The otherwise closed-door meetings of Maya and her cadres come days ahead of the dalit leader’s birthday on January 15 which she has been choosing as an occasion to kick off her party campaign for elections. A senior party functionary said the BSP chief may seek feedback from her zonal coordinators about the candidates which are currently being projected from various assembly constituencies for 2017 UP assembly elections.
Party sources said the inputs from BSP’s powerful zonal coordinators happen to be key before the candidates are actually finalised and make it to the list that Maya officially announces just before the parliamentary/assembly elections. The zonal coordinators, this time too, would be interacting with party chief on different days and giving key inputs about the ground level situation—ostensibly party’s preparedness at the sector and booth level. The sector and booth level committees, acclaimed as BSP’s core election machinery, are ostensibly structured on the basis of percentage of voters’ caste and religion.

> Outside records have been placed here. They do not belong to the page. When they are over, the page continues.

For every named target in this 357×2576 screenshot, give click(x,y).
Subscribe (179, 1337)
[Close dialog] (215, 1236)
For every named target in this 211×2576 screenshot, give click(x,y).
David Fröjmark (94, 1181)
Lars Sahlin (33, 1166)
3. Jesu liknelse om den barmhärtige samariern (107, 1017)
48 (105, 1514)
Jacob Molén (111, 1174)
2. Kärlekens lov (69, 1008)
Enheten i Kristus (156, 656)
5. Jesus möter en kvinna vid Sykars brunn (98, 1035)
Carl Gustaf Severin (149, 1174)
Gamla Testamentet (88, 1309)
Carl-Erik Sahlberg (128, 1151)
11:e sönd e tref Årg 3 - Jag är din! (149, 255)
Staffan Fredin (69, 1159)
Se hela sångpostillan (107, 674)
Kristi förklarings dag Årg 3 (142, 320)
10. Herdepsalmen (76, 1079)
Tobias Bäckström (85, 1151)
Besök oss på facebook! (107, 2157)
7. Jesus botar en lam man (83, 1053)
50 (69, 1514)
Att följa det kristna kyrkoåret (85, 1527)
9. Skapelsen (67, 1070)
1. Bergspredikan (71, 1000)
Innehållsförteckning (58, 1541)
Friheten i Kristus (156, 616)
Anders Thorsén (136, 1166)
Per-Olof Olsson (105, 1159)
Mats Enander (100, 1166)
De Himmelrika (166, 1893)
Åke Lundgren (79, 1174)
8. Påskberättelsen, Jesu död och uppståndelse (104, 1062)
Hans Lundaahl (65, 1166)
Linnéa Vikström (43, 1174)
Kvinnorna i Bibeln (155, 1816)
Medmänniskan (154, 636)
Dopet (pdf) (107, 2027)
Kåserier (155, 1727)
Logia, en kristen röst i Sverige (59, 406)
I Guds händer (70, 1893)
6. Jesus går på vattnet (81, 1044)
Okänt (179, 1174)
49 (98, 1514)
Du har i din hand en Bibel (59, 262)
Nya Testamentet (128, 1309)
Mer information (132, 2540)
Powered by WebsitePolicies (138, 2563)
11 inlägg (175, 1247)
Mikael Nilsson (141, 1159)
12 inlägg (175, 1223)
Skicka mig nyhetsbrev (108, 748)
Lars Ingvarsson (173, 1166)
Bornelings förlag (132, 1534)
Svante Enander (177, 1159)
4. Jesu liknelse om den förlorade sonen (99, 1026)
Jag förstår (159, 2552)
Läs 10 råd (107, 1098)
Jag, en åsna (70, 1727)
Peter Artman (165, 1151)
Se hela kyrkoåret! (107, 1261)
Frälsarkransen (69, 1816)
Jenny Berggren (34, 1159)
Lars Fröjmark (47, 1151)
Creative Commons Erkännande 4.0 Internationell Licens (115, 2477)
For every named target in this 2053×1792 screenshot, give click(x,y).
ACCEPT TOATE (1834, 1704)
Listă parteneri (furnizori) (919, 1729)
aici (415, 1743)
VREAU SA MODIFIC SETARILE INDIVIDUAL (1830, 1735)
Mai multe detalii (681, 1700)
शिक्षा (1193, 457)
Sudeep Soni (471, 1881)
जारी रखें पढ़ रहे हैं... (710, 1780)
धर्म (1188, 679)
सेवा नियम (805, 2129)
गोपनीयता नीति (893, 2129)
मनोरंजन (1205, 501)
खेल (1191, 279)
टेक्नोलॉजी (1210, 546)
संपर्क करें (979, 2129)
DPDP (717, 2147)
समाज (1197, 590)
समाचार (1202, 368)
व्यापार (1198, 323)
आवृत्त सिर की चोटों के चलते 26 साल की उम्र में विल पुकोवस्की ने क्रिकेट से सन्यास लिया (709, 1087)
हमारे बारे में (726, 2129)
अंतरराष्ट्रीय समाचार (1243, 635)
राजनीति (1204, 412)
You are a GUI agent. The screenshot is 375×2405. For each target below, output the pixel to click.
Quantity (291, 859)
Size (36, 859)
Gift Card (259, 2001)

Maya’s meeting with her party cadres have often stoked speculations of candidates “buying'' tickets. The BSP chief, during the Lok Sabha elections, had faced nasty allegations from her own party leaders—like former BSP national general secretary Akhilesh Das, her current party MP Jugal Kishore and BSP’s former minister Daddu Prasad—of selling party tickets. Party leaders, however, dismiss this charge and maintain that the BSP goes by a thumb rule of proportionate representation of candidates of various castes and religions.
Mayawati senses BSP’s resurrection following recent UP panchayat polls in which her party posted a significant come back. The defeat of BJP in
Bihar assembly elections have further boosted the morale of Maya who was otherwise decimated convincingly at the hands of saffron brigade during 2014 parliamentary elections.